Magali Laurent has no news of her daughter, abducted by her father and taken to Syria since 2017. -

Isabelle Harsin / SIPA for 20 Minutes

  • In her book 

    Reviens, Lila,

    published Wednesday, February 3, Magali Laurent tells the story of the five years since the kidnapping of her daughter by her father, who left to wage jihad in Syria.

  • "Asphyxiated by guilt" and "shame", she deplores the cruel gaze cast by society on these families hit hard by terrorism.

  • Without news from Lila since 2017, the young woman keeps the hope of finding her one day anchored in her.

Five years after the kidnapping of her daughter, Magali Laurent keeps this "tiny hope".

The hope of finding, one day, the one who was brutally taken from her one evening in October 2015. Lila was not four years old when she was taken to Syria by her father, where he went to wage jihad within of the terrorist organization Daesh.

“Destroyed” but still combative, Magali Laurent recounts these long years of absence in a book entitled

Reviens, Lila

*, co-written with journalist Françoise-Marie Santucci and published on Wednesday 3 February.

Without news of her daughter since 2017, the forty-something who receives us in her Parisian apartment wanted to send her testimony directly to her daughter.

“I wanted her to have access to my truth,” she explains.

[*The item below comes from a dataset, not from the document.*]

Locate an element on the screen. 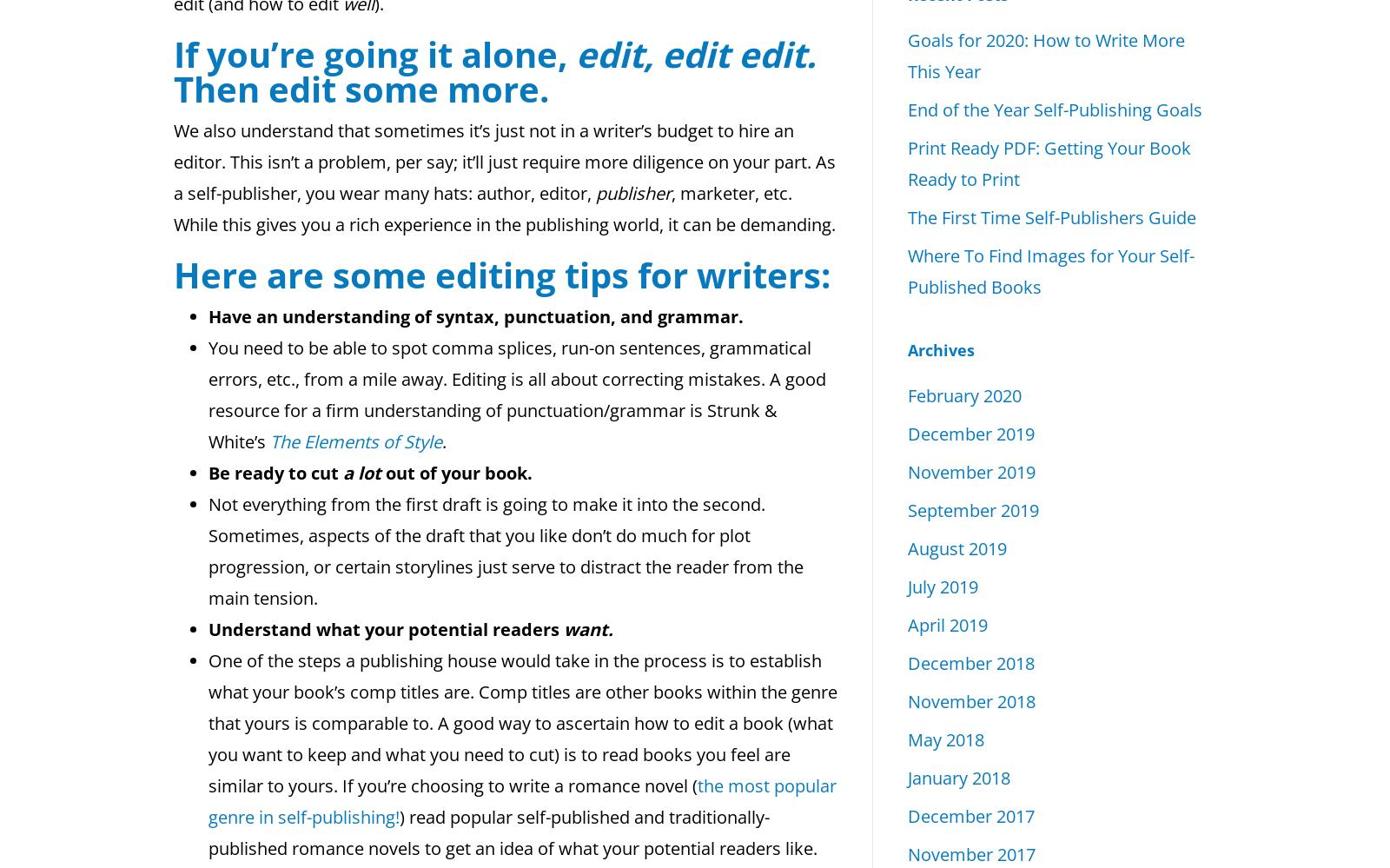  'February 2020' is located at coordinates (907, 394).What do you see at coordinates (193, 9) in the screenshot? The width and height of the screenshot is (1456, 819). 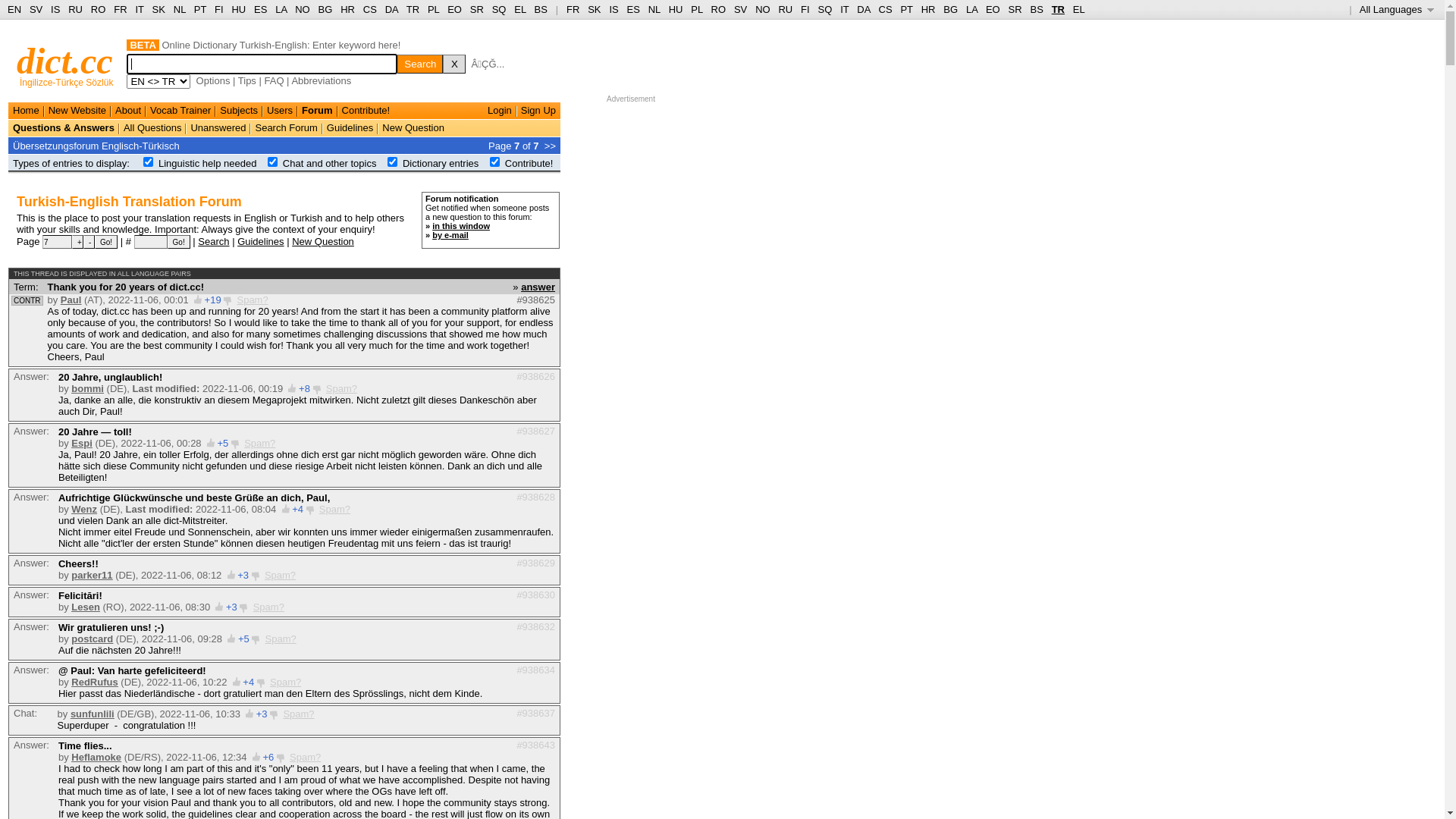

Without make-up, she also expresses her guilt, her shame and the weight of the gaze of our society which still places the responsibility of terrorists on those who have shared their lives.

When and how was Lila abducted?

She was kidnapped on October 27, 2015 by her father who had custody for the All Saints holidays.

He made me believe that he was leaving Tunisia with her to visit his family.

We were divorced and he had already gone there with Lila for the holidays.

Everything had always gone well, so I trusted him.

After their departure, we continued to talk, he gave me news of Lila by e-mail and on Skype.

He told me that they had arrived safely, that Lila was having fun.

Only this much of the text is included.